#### [INSTRUCTIONS FOR THE TASK]
Give every entry again, word for word and in full.

#### RECORD SET ####

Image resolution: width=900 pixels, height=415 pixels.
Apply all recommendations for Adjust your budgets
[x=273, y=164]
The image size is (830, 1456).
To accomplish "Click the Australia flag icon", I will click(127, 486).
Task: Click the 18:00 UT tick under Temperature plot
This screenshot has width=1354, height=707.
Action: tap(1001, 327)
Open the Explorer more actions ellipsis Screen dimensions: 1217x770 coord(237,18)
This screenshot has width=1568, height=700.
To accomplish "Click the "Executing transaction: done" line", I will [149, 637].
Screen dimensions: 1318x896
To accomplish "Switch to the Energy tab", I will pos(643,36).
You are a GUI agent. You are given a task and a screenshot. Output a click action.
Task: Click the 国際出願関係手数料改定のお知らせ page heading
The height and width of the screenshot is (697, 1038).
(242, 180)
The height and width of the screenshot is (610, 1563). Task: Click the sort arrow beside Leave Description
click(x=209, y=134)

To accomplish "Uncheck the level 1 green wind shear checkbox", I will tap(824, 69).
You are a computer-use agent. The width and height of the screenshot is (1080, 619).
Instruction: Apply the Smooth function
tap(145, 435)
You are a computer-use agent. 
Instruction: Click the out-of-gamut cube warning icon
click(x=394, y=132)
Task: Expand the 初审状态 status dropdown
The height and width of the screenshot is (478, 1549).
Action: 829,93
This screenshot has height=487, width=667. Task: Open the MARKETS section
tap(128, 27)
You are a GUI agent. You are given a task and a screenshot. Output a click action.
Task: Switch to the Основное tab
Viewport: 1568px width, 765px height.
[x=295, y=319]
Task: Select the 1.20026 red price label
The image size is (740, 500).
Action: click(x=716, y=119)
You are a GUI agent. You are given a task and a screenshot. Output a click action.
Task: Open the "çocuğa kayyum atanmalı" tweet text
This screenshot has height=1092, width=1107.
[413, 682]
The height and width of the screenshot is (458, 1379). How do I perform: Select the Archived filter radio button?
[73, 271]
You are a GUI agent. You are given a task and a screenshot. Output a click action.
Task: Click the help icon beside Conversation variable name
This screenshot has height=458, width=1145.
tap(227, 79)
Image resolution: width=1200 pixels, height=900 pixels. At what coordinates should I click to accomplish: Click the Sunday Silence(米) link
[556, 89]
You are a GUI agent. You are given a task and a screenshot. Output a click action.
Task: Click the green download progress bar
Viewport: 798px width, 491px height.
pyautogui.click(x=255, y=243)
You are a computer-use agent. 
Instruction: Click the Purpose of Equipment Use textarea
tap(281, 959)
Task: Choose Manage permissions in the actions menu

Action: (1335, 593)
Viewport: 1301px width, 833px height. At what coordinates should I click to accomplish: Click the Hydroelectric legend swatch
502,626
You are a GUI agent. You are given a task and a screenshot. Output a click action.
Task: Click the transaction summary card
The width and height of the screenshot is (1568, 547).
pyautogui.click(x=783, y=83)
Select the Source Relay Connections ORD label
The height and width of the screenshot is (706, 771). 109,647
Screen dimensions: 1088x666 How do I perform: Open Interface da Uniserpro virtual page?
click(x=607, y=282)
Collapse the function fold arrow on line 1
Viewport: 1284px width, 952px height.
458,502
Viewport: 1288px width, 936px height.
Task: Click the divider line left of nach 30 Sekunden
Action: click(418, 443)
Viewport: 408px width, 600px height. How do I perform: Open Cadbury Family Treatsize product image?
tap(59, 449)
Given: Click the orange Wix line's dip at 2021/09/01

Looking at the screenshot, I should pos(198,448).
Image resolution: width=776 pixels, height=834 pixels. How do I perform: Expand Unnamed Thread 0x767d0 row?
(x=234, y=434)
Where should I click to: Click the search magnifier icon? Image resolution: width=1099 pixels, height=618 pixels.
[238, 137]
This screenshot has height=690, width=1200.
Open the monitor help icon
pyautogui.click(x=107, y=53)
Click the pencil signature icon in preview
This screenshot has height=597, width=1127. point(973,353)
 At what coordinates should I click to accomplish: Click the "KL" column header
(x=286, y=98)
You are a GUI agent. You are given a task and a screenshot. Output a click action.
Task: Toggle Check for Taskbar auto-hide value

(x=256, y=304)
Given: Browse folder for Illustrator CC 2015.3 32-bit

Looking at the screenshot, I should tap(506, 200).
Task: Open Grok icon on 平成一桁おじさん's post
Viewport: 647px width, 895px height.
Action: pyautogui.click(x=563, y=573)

####

#### [EXPECTED ANSWER]
Image resolution: width=900 pixels, height=415 pixels.
Apply all recommendations for Adjust your budgets
[x=273, y=164]
The image size is (830, 1456).
To accomplish "Click the Australia flag icon", I will click(127, 486).
Task: Click the 18:00 UT tick under Temperature plot
This screenshot has width=1354, height=707.
Action: tap(1001, 327)
Open the Explorer more actions ellipsis Screen dimensions: 1217x770 coord(237,18)
This screenshot has width=1568, height=700.
To accomplish "Click the "Executing transaction: done" line", I will [149, 637].
Screen dimensions: 1318x896
To accomplish "Switch to the Energy tab", I will pos(643,36).
You are a GUI agent. You are given a task and a screenshot. Output a click action.
Task: Click the 国際出願関係手数料改定のお知らせ page heading
The height and width of the screenshot is (697, 1038).
(242, 180)
The height and width of the screenshot is (610, 1563). Task: Click the sort arrow beside Leave Description
click(x=209, y=134)

To accomplish "Uncheck the level 1 green wind shear checkbox", I will tap(824, 69).
You are a computer-use agent. The width and height of the screenshot is (1080, 619).
Instruction: Apply the Smooth function
tap(145, 435)
You are a computer-use agent. 
Instruction: Click the out-of-gamut cube warning icon
click(x=394, y=132)
Task: Expand the 初审状态 status dropdown
The height and width of the screenshot is (478, 1549).
Action: 829,93
This screenshot has height=487, width=667. Task: Open the MARKETS section
tap(128, 27)
You are a GUI agent. You are given a task and a screenshot. Output a click action.
Task: Switch to the Основное tab
Viewport: 1568px width, 765px height.
[x=295, y=319]
Task: Select the 1.20026 red price label
The image size is (740, 500).
Action: click(x=716, y=119)
You are a GUI agent. You are given a task and a screenshot. Output a click action.
Task: Open the "çocuğa kayyum atanmalı" tweet text
This screenshot has height=1092, width=1107.
[413, 682]
The height and width of the screenshot is (458, 1379). How do I perform: Select the Archived filter radio button?
[73, 271]
You are a GUI agent. You are given a task and a screenshot. Output a click action.
Task: Click the help icon beside Conversation variable name
This screenshot has height=458, width=1145.
tap(227, 79)
Image resolution: width=1200 pixels, height=900 pixels. At what coordinates should I click to accomplish: Click the Sunday Silence(米) link
[556, 89]
You are a GUI agent. You are given a task and a screenshot. Output a click action.
Task: Click the green download progress bar
Viewport: 798px width, 491px height.
pyautogui.click(x=255, y=243)
You are a computer-use agent. 
Instruction: Click the Purpose of Equipment Use textarea
tap(281, 959)
Task: Choose Manage permissions in the actions menu

Action: (1335, 593)
Viewport: 1301px width, 833px height. At what coordinates should I click to accomplish: Click the Hydroelectric legend swatch
502,626
You are a GUI agent. You are given a task and a screenshot. Output a click action.
Task: Click the transaction summary card
The width and height of the screenshot is (1568, 547).
pyautogui.click(x=783, y=83)
Select the Source Relay Connections ORD label
The height and width of the screenshot is (706, 771). 109,647
Screen dimensions: 1088x666 How do I perform: Open Interface da Uniserpro virtual page?
click(x=607, y=282)
Collapse the function fold arrow on line 1
Viewport: 1284px width, 952px height.
458,502
Viewport: 1288px width, 936px height.
Task: Click the divider line left of nach 30 Sekunden
Action: click(418, 443)
Viewport: 408px width, 600px height. How do I perform: Open Cadbury Family Treatsize product image?
tap(59, 449)
Given: Click the orange Wix line's dip at 2021/09/01

Looking at the screenshot, I should pos(198,448).
Image resolution: width=776 pixels, height=834 pixels. How do I perform: Expand Unnamed Thread 0x767d0 row?
(x=234, y=434)
Where should I click to: Click the search magnifier icon? Image resolution: width=1099 pixels, height=618 pixels.
[238, 137]
This screenshot has height=690, width=1200.
Open the monitor help icon
pyautogui.click(x=107, y=53)
Click the pencil signature icon in preview
This screenshot has height=597, width=1127. point(973,353)
 At what coordinates should I click to accomplish: Click the "KL" column header
(x=286, y=98)
You are a GUI agent. You are given a task and a screenshot. Output a click action.
Task: Toggle Check for Taskbar auto-hide value

(x=256, y=304)
Given: Browse folder for Illustrator CC 2015.3 32-bit

Looking at the screenshot, I should tap(506, 200).
Task: Open Grok icon on 平成一桁おじさん's post
Viewport: 647px width, 895px height.
Action: pyautogui.click(x=563, y=573)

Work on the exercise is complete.